Take the lines below from the one with "Instruction: Click the" through the one with "Reload the dashboard with the refresh icon" and retype them exactly. Include nothing else, and no pictures.

--- Records shown Enclosed Below ---

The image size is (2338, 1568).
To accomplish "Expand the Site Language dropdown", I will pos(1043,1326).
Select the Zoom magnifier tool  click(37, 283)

--- End of Enclosed Records shown ---
--- Records shown Enclosed Below ---

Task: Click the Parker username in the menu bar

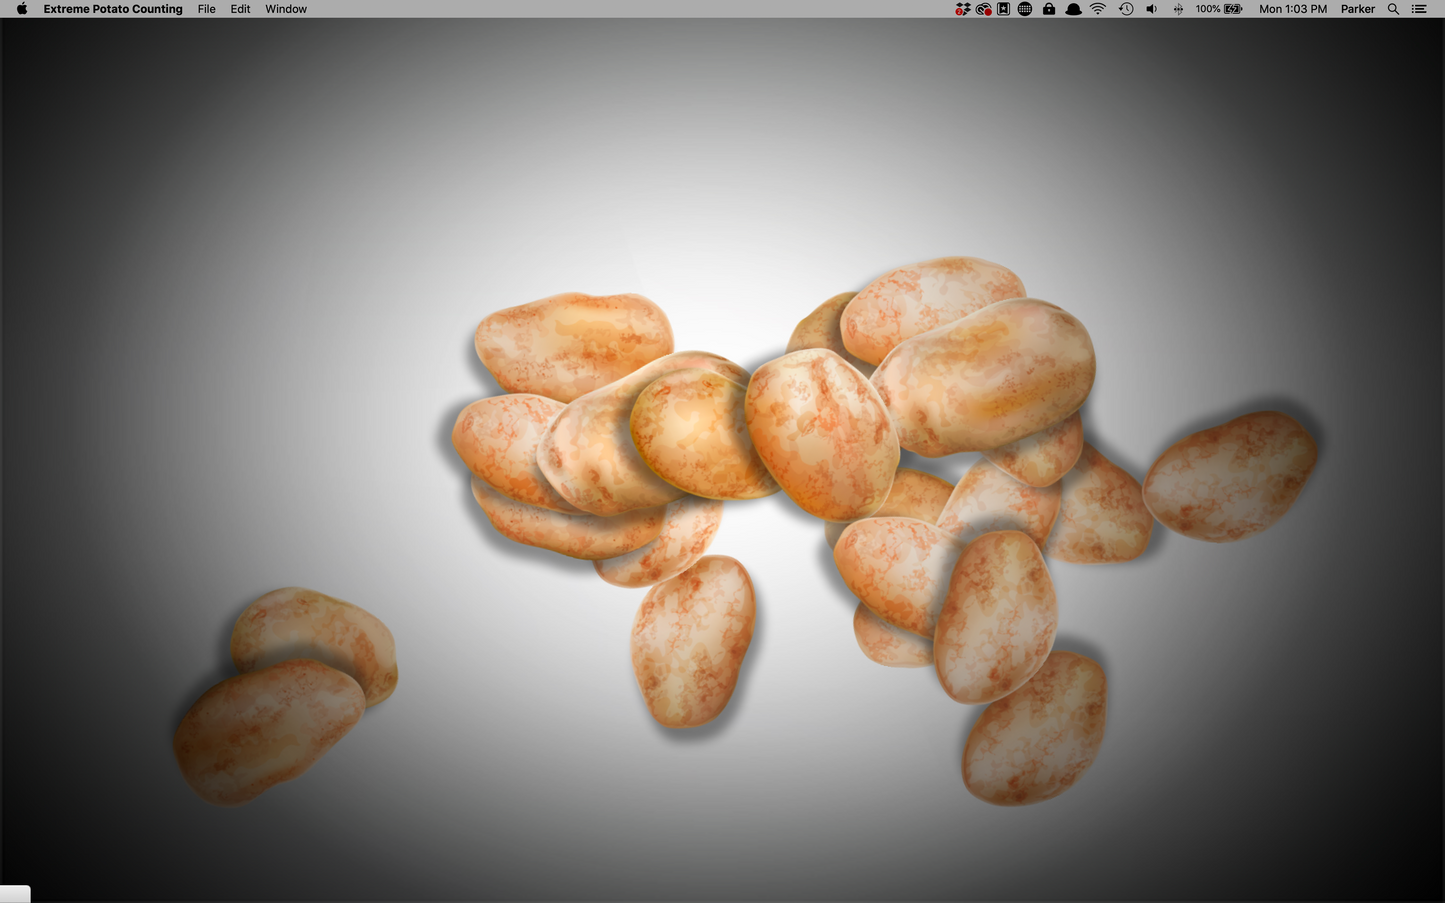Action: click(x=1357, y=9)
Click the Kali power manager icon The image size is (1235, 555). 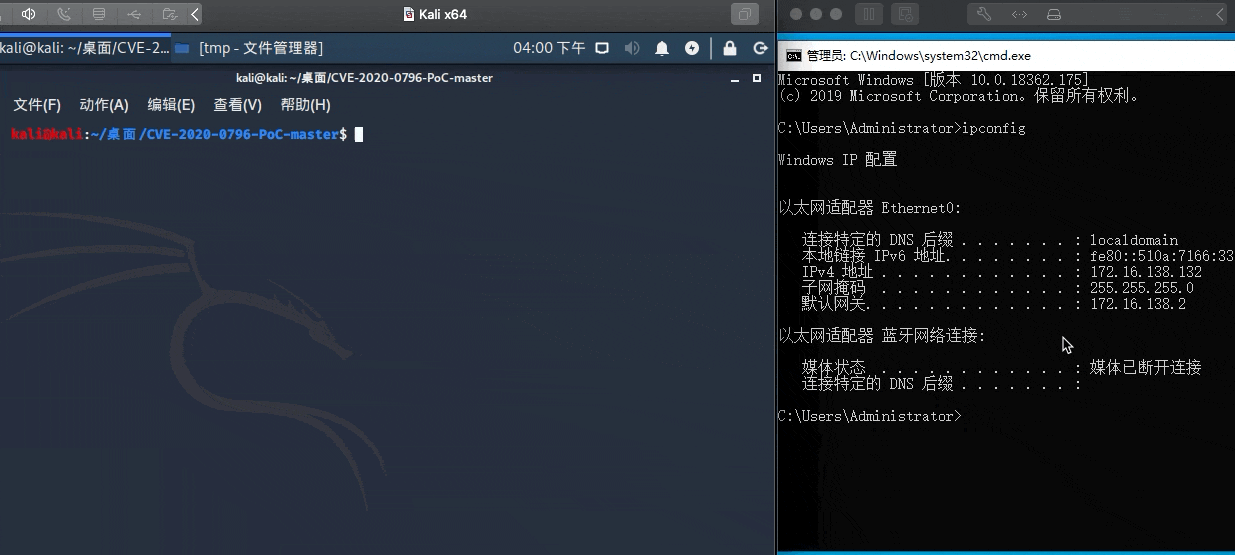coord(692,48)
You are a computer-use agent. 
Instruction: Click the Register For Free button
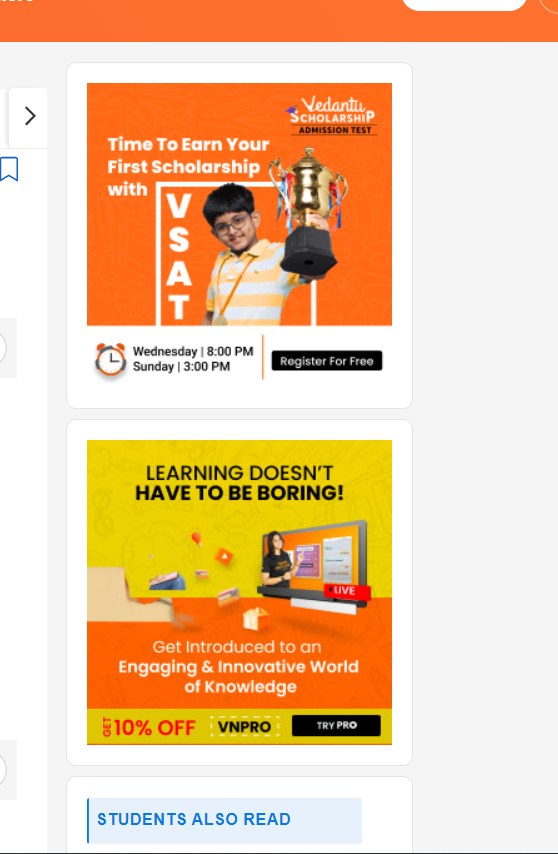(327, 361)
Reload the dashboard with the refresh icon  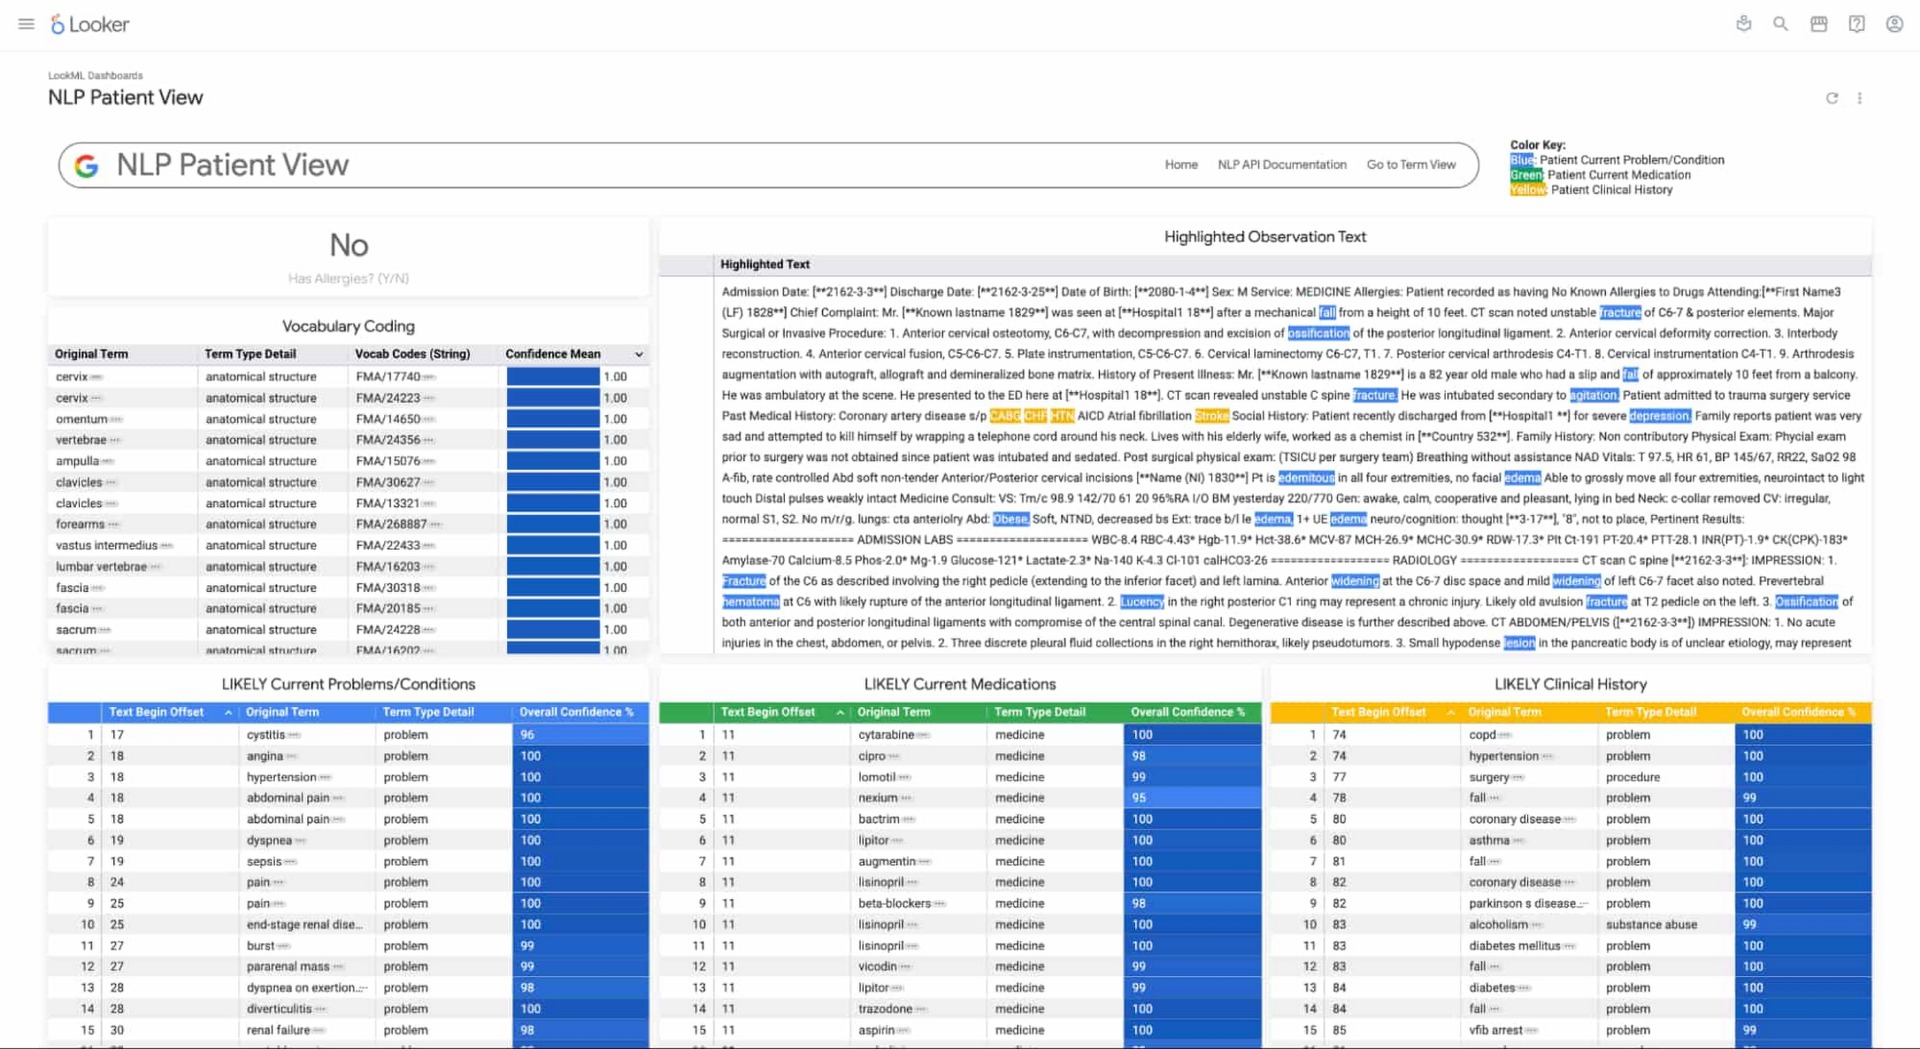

--- End of Enclosed Records shown ---

▶ **Answer section**
Instruction: Click the Register For Free button
(327, 361)
Reload the dashboard with the refresh icon  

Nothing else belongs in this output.